Les sous-marins australiens de la classe Collins seraient presque certainement coulés s’ils étaient envoyés au combat contre les sous-marins modernes qui seront opérationnels en Asie du Sud-Est dans les années 2020, explique l’homme qui les a construits.

Hans Ohff, directeur exécutif et PDG de l’Australian Submarine Corporation lorsque les sous-marins de la Collins ont été construits, a expliqué que l’idée que les sous-marins puissent être maintenus en service jusqu’en 2035, est absurde.

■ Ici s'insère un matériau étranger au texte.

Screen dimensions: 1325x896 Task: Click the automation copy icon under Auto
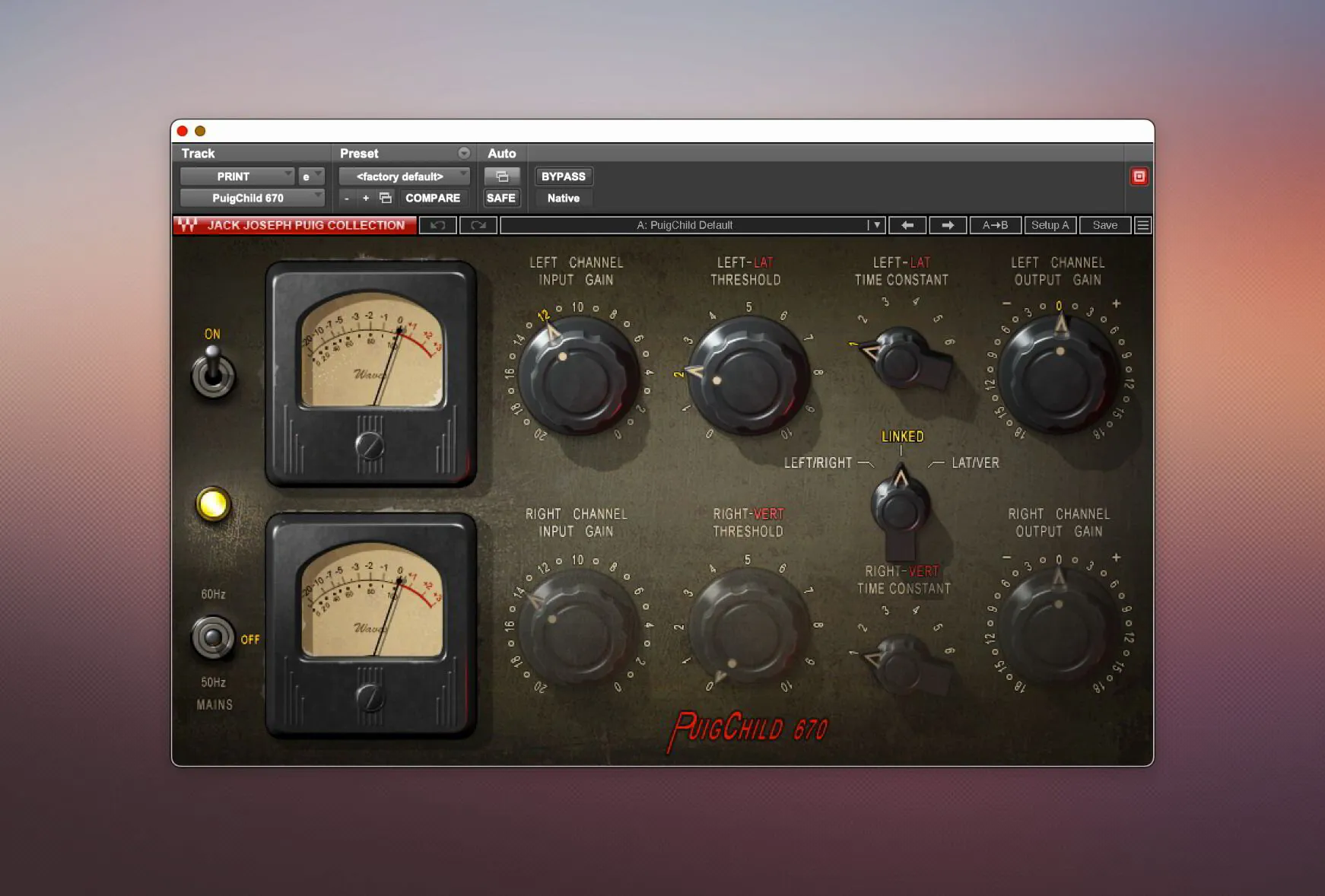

M. Ohff a supervisé la construction et la livraison des 6 sous-marins entre 1996 et 2003.

Il soutient aussi que les déclarations récentes du PDG actuel d’Australian Submarine Corporation, Steve Ludlam, selon qui les sous-marins pourraient être maintenus en service sans de nouveaux moteurs, est une pure fantaisie.

PDG d’Australian Submarine Corporation de 1978 à 1992 et président des services d’ingéniérie d’Australian Submarine Corporation jusqu’en 2002, M. Ohff indique que, si les Collins étaient à la pointe à l’époque de leur conception, dans les années 80, ils ont depuis été dépassés par 3 générations de nouveaux sous-marins.

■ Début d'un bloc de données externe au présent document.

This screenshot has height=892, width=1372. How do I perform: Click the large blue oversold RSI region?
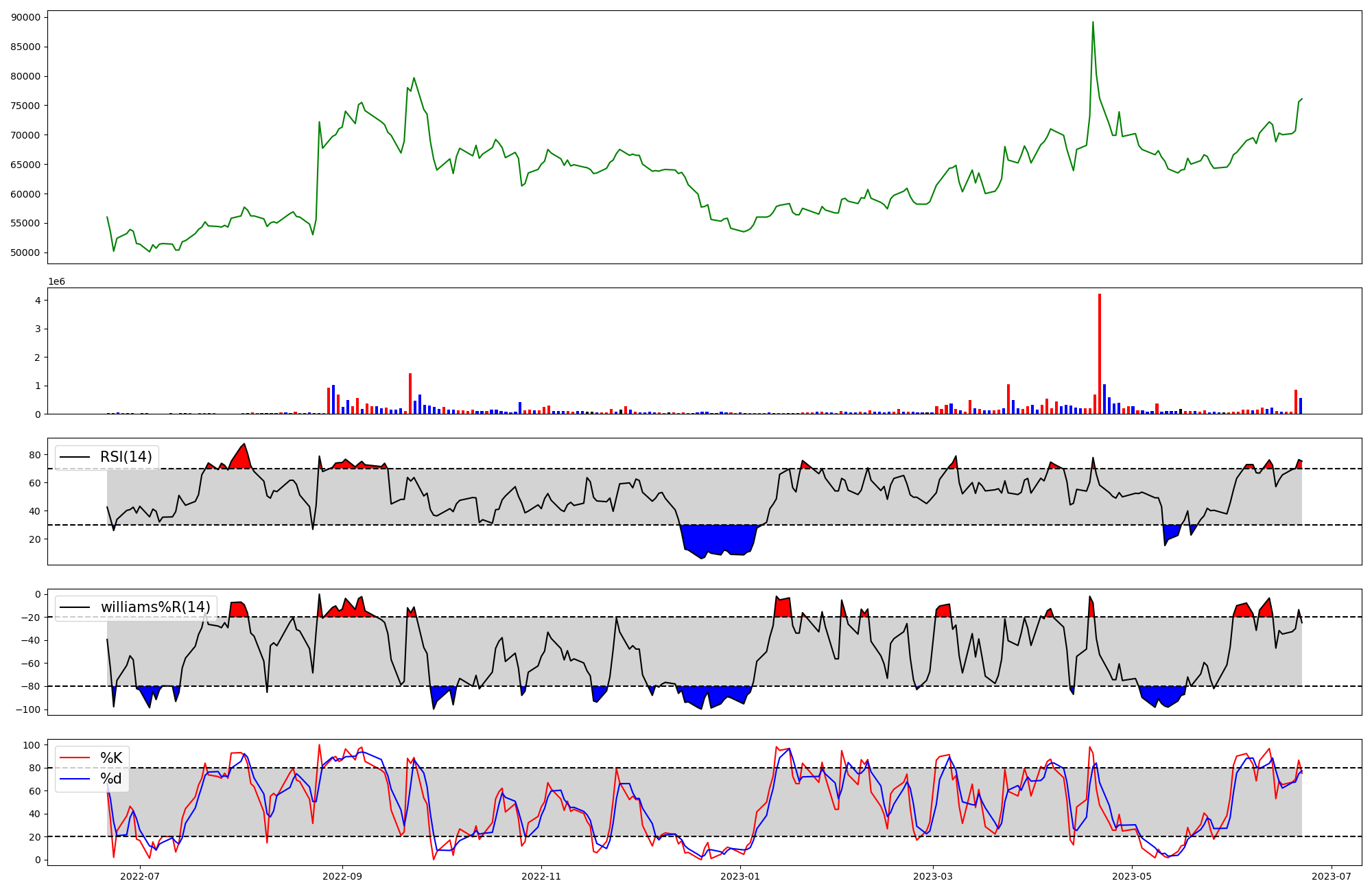717,539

« Je suis très fier de ce que nous avons réussi avec les Collins. Mais si l’un d’entre eux était opposé à un sous-marin moderne comme le U-209 ou le U-214 allemand, je préférerais être à bord de ces derniers, » indique-t-il. « En 2035, vous pourrez tout aussi bien les laisser à quai. Ils seraient coulés s’ils prenaient la mer. »

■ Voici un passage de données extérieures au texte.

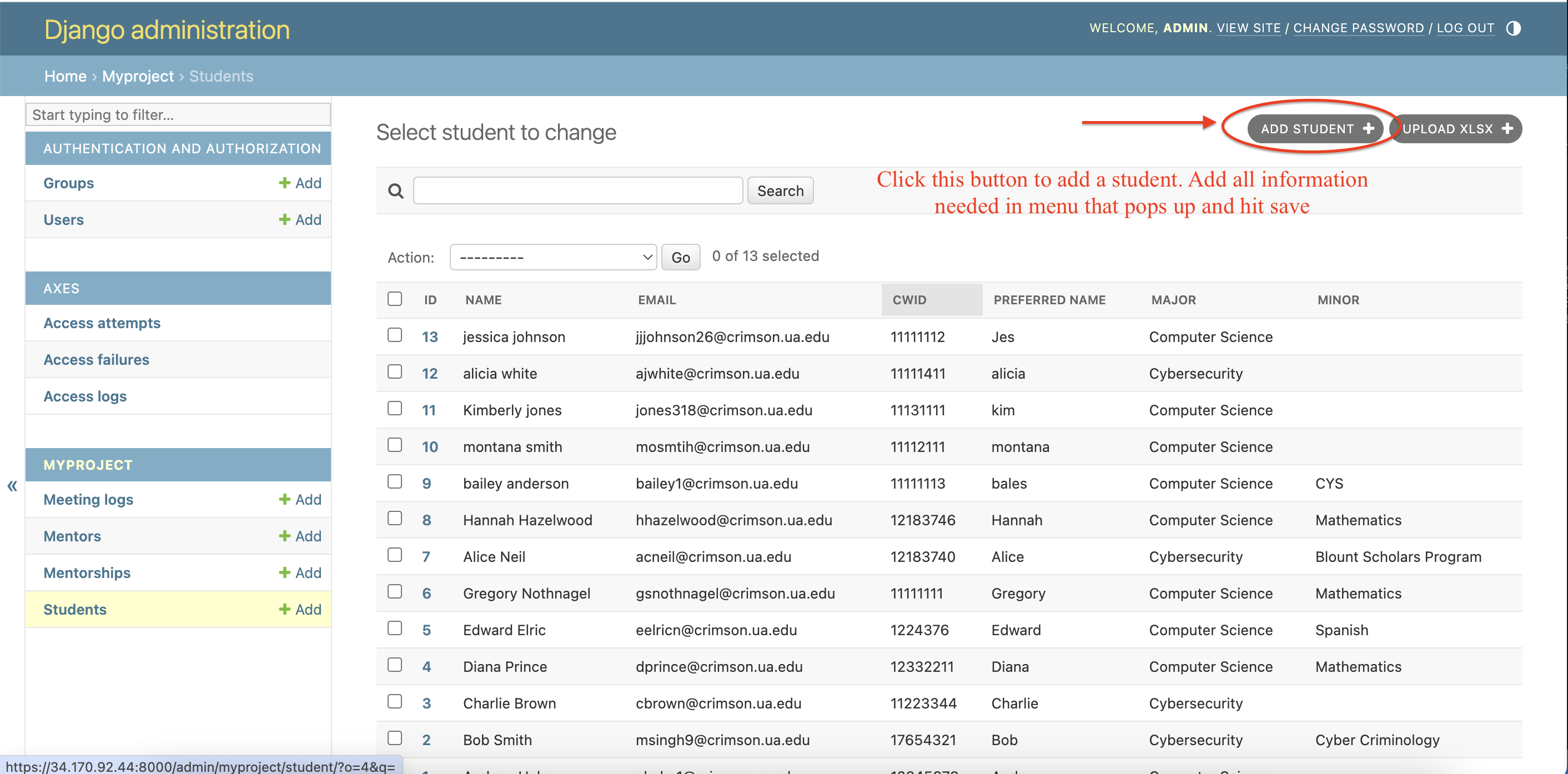Click the student search text field
The height and width of the screenshot is (774, 1568).
click(577, 191)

M. Ohff soutient l’option d’un achat d’un modèle de sous-marin existant, en partenariat avec un constructeur européen. Si les futurs sous-marins ne peuvent être construits à Adelaide pour moins d’1,5 milliard $ pièce, alors ils devraient être construits à l’étranger.

Les sous-marins australiens les plus performants, les O’Brien qui ont été en service de 1967 à 2000, avaient été achetés à l’étranger.

M. Ohff assimile l’idée d’essayer de conserver pendant 23 ans les diesel notoirement peu fiables des Collins, à la conservation d’une voiture de collection.

« Les Collins, depuis le début, n’ont pas eu les diesel qu’ils auraient dû avoir. Les moteurs ne sont pas adaptés pour un sous-marin, » explique-t-il. « Vous pourriez utiliser les diesel pour encore 100 ans, mais ils ne seront jamais la meilleure solution — ils seront toujours moins silencieux et moins fiables qu’ils le devraient. Ca ne serait pas efficace. » Il refroidit les ardeurs de l’Australian Submarine Corporation et des ministres Stephen Smith et Kim Carr, visant à maintenir les Collins en service jusqu’en 2035, afin de permettre le développement d’un “Collins amélioré” qui serait conçu et construit en Australie.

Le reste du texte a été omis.